Scheme what does #= as output mean?

Question

Hi I'm trying to learn Scheme and I was working on an example from a university website:

https://courses.cs.washington.edu/courses/cse341/05au/lectures/scheme-side-effects.html

The example is something along these lines:

(define circ '(a b))

(set-cdr! (cdr circ) circ)

and this is the output:

=> #0=(a b . #0#)

I don't understand what this means. The code defines a variable called circ as a list with 2 elements (a b).

set-cdr! mutates the cdr of this list [which is (b '())] and changes it to circ (which is (a b)).

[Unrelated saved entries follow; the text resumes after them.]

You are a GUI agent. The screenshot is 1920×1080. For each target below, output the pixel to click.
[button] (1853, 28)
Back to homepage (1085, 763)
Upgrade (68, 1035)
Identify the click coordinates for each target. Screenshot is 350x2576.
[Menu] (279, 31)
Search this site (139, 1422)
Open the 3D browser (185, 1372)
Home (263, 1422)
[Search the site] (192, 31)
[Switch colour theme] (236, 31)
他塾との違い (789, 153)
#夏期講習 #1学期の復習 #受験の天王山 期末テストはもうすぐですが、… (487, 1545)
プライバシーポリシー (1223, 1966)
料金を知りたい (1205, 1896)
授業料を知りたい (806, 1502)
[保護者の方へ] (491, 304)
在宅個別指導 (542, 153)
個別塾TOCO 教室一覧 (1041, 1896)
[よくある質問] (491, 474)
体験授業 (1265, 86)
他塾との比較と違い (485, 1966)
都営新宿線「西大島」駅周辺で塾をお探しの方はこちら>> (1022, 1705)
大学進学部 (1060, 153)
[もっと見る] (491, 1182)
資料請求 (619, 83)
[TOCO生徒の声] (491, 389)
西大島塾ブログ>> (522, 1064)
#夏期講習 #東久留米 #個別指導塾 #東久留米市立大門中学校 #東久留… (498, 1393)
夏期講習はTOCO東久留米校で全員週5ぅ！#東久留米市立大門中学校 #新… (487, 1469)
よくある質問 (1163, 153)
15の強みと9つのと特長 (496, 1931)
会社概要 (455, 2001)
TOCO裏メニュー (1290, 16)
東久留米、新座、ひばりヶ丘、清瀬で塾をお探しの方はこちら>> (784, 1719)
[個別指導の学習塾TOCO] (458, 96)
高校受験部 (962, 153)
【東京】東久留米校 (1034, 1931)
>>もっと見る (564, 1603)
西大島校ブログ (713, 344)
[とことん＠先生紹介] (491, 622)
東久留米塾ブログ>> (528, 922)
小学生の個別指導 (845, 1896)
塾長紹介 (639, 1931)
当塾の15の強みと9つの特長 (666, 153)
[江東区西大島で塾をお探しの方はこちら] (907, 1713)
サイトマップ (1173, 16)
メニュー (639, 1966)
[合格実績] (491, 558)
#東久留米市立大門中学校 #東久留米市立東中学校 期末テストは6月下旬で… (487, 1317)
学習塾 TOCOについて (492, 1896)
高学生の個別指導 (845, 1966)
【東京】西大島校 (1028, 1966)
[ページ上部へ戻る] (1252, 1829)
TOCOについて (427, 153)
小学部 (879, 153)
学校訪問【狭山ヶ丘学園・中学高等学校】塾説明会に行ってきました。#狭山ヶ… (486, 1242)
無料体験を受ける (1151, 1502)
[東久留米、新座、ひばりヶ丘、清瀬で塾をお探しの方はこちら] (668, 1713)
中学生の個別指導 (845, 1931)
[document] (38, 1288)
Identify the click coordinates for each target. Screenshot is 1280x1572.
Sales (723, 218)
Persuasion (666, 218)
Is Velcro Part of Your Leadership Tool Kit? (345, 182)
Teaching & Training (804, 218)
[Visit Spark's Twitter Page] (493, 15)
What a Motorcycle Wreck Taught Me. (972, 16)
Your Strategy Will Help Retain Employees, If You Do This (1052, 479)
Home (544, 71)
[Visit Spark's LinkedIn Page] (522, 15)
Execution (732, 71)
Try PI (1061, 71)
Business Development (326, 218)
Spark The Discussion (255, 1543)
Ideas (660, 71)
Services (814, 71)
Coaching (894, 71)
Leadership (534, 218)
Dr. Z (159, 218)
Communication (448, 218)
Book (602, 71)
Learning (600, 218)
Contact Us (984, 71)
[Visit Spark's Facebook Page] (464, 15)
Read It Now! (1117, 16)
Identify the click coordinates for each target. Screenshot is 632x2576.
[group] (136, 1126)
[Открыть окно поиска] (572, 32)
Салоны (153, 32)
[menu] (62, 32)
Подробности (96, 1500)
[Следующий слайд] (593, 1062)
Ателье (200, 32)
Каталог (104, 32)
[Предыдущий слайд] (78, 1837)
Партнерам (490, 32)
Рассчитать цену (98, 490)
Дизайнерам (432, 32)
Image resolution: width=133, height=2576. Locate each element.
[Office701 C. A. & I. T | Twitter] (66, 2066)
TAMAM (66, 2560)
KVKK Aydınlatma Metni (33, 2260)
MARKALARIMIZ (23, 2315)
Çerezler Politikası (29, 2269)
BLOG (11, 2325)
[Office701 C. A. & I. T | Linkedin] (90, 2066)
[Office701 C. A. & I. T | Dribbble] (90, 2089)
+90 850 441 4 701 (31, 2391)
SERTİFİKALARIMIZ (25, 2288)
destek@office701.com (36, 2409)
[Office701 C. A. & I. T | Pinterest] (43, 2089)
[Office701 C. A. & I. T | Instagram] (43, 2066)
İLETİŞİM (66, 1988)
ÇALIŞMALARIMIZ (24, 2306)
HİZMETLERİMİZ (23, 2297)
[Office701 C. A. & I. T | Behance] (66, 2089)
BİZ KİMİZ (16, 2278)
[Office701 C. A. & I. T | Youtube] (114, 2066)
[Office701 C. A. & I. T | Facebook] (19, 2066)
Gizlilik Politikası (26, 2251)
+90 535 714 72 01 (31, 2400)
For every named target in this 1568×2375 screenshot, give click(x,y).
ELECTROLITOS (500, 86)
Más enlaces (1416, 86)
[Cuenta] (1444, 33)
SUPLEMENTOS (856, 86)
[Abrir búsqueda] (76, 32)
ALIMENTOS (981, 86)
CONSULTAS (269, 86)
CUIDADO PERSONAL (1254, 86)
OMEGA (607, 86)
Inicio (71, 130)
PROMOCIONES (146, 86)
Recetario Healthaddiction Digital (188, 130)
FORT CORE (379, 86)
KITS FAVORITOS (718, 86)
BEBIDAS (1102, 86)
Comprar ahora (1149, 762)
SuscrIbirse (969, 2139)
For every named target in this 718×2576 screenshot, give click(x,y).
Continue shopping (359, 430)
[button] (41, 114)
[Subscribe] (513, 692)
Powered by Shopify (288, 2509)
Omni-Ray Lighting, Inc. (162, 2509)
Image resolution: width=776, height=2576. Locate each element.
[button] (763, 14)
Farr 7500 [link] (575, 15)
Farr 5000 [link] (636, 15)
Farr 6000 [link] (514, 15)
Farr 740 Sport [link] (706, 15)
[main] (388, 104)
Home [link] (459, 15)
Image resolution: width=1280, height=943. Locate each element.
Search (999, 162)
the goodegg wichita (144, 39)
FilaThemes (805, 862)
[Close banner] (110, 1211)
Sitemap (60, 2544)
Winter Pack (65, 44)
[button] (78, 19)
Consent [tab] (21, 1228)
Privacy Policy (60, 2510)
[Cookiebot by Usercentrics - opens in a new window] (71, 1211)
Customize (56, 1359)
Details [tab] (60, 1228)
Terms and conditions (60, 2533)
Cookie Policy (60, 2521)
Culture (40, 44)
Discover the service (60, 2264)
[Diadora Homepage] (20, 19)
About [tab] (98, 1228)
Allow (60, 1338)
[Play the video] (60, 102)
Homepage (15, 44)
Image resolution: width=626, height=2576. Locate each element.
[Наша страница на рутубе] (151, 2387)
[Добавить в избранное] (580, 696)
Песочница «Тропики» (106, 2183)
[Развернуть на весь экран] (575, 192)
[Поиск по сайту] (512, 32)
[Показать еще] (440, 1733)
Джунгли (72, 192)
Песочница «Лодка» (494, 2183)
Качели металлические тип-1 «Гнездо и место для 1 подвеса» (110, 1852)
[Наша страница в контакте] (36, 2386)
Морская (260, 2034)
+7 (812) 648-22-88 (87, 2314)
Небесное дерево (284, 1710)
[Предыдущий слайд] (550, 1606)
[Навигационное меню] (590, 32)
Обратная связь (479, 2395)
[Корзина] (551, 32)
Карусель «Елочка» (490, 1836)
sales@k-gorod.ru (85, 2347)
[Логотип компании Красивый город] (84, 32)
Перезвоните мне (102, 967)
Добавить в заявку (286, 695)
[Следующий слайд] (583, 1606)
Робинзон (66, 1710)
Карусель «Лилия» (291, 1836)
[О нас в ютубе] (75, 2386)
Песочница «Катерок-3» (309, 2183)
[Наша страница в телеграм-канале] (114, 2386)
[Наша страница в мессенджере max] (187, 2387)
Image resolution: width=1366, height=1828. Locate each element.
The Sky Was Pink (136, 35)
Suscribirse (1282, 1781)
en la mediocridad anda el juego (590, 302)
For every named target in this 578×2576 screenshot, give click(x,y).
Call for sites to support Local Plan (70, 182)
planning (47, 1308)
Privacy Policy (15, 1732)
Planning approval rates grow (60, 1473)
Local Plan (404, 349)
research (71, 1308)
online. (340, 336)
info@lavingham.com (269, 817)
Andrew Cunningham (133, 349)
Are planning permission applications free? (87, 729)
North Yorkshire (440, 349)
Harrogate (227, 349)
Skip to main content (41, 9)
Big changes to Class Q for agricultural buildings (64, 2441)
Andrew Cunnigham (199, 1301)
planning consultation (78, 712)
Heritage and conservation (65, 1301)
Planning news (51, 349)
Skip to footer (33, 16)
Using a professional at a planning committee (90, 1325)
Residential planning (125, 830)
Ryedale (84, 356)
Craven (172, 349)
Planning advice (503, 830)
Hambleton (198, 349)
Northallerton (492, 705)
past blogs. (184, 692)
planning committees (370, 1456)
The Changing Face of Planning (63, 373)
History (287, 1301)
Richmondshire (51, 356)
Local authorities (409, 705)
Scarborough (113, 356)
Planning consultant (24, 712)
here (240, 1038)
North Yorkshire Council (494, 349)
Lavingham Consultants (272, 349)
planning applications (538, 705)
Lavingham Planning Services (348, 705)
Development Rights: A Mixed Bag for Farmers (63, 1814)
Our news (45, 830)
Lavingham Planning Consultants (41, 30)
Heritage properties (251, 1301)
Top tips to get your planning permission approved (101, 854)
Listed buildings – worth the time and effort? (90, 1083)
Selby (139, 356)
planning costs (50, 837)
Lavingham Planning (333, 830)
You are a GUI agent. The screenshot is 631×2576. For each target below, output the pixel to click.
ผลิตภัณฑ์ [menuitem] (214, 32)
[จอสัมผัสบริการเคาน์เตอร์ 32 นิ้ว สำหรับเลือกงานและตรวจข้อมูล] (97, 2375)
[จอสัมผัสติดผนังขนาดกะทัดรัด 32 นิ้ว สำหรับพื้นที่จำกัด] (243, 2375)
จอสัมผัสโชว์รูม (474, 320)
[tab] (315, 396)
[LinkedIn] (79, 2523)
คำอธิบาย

So the output I expected here was (a (a b)) but I got this weird hashtag thing instead.

I'm using DrRacket IDE with R5RS scheme set as the language.

What does this hashtag stuff mean? Is it maybe creating a pointer to itself like (a [pointer to circ]) in which case it would be like some kind of infinite loop or something?

I mean if I do this:

(define x '(a b))

(set-cdr! x 'c)

x

=>(a . c) ; is the output

this is easy to understand as set-cdr! replaces the (b '()) with 'c and getting rid of the '() at the end is why I get a dotted pair back instead of a list. But this isn't in-line with the earlier example.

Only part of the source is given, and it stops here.